El viaje de Ícaro o el miedo de volar más alto
Por Jafet Rodrigo Cortés Sosa
Las olas del mar golpeaban fuertemente contra el pedazo de tierra donde nos encontrábamos, levantando bruma y espuma con cada embate violento. Aquel paraje mediterráneo mostraba un callado y sutil movimiento ondulatorio, hipnotizador. Nosotros sólo podíamos observar lejanos desde aquella torre que nos mantenía cautivos, dentro de aquel palacio inmenso que plasmaba con gran claridad el enceguecedor ego de Minos, el regente en turno.
Motivado por la premura, abrumado por la imposibilidad de escapar por tierra y agua, el único plan que vislumbré fue escapar por el aire. Tardamos varios meses en recolectar suficientes plumas que las aves dejaban en el camino con cada visita; usé cera e hilo para tejer dos pares de alas que nos permitiera escapar de ahí. Sólo había dos indicaciones prescritas para su uso, que por ningún motivo podíamos romper. Volar demasiado alto, haría al sol ablandar la cera; volar demasiado bajo, haría a la espuma mojar las alas. En los dos casos, el destino era la muerte.
Así fue como iniciamos el vuelo rumbo a nuestra libertad, aunque sólo uno de los dos llegó al destino, los dos de alguna forma fuimos libres. Él era mi hijo, se llamaba Ícaro, surcó los aires cerca del sol y fue libre, pese a que tuviera que pagar con su vida aquella decisión. Que Poseidón guarde bien su cuerpo, y Hades se apiade de su noble espíritu.

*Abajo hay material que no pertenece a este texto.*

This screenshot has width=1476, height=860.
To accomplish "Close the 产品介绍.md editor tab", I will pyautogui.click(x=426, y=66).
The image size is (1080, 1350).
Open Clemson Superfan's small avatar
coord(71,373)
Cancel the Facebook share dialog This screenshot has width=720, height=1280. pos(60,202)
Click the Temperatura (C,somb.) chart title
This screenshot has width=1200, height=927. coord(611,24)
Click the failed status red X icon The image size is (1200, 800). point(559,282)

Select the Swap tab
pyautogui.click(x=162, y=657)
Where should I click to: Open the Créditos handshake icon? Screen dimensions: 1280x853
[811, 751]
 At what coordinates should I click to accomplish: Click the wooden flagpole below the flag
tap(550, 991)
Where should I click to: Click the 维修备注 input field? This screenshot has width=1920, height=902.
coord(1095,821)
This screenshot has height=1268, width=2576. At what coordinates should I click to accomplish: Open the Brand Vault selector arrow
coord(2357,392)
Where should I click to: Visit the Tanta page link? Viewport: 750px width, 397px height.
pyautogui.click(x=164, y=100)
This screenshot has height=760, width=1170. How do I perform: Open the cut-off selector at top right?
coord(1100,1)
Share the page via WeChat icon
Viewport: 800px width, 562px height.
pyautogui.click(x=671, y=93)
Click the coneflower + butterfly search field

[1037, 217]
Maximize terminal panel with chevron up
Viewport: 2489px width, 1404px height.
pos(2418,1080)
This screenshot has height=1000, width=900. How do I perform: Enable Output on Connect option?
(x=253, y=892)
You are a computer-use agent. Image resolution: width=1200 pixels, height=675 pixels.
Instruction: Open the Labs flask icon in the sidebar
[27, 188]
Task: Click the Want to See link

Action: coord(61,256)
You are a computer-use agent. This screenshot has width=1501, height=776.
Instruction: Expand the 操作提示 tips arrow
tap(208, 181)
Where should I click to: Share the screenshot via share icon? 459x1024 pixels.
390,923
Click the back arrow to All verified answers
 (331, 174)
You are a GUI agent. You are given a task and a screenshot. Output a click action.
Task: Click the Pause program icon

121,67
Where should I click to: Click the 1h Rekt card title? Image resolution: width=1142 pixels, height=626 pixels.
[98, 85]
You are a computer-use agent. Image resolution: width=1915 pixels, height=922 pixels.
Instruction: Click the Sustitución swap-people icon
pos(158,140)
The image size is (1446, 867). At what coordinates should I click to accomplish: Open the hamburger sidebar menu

Por el mito anterior, quizás esté inscrito en nuestra genética el miedo de volar más alto, el temor de romper los límites impuestos, y pese a que estemos en mejores condiciones que Ícaro -con alas robustecidas y de materiales más resistentes al calor-, suframos creyendo que la cera se ablandará, que terminaremos cayendo en picada rumbo al abismo marino.
PELDAÑOS
En vez de liberarnos y subir, se nos ha hecho más cómodo volar debajo de nuestras capacidades. Descendemos algunos peldaños para sentirnos más cómodos, incómodos de salir de ese rincón. Aunque la espuma del mar nos cunda, huimos con la más mínima presión, dudamos de nuestra capacidad real para sobrevivir ante las nuevas circunstancias, temiéndole al fracaso, pero más que eso, por el miedo a lo que representa el triunfo.
Cada peldaño que subimos representa una inminente carga que nos toca asumir. Aunque haya unas más pesadas que otras, el común denominador es que todas suman un extra en nuestros hombros. En ocasiones, aquel peso lo podemos lidiar, porque somos lo suficientemente fuertes para cargarlo, pero no lo hacemos porque cargar más significa un riesgo, por mínimo que sea.
Así es como nos quedamos con una mediocre carga, desaprovechando el viaje, malgastando el tiempo que nos cuesta desplazarnos entre distancias, que en ocasiones nos demora años. Pasamos sin dificultad cada prueba -ascendemos o descendemos pendientes, atravesamos ríos, eludiendo las plagas de muerte en el camino-, llegamos al destino con la misma experiencia con la que partimos, sin haber crecido siquiera un milímetro.
PUNTO MEDIO
Regresando al mito de Ícaro, lo urgente es trazar el punto medio en el trayecto, ni tan cerca del sol como para quemarnos, ni tan cerca del agua como para que la espuma moje nuestras alas. Aprender a reconocer nuestras capacidades reales, saber cuánto podemos cargar, sin aquellos espejismos creados por el miedo, la comodidad y la avaricia.
El punto medio es fundamental para que podamos avanzar, pero no sólo eso, sino que, al hacerlo, podamos llegar más lejos de lo que habíamos alcanzado antes; aprovechando el tiempo que nos toma desplazarnos, que frecuentemente se vuelve toda una vida.
Ambos caminos extremos traen consigo un fatídico destino, pero, dar menos, esforzarnos menos, comprometernos menos, dedicarnos al menor de los esfuerzos y apostarle a la mayor comodidad posible, nos va arrastrando peligrosamente cada vez más abajo. No nos damos cuenta hasta que hemos mojado nuestras alas, hasta que les hemos humedecido tanto que ya no podemos volver a volar.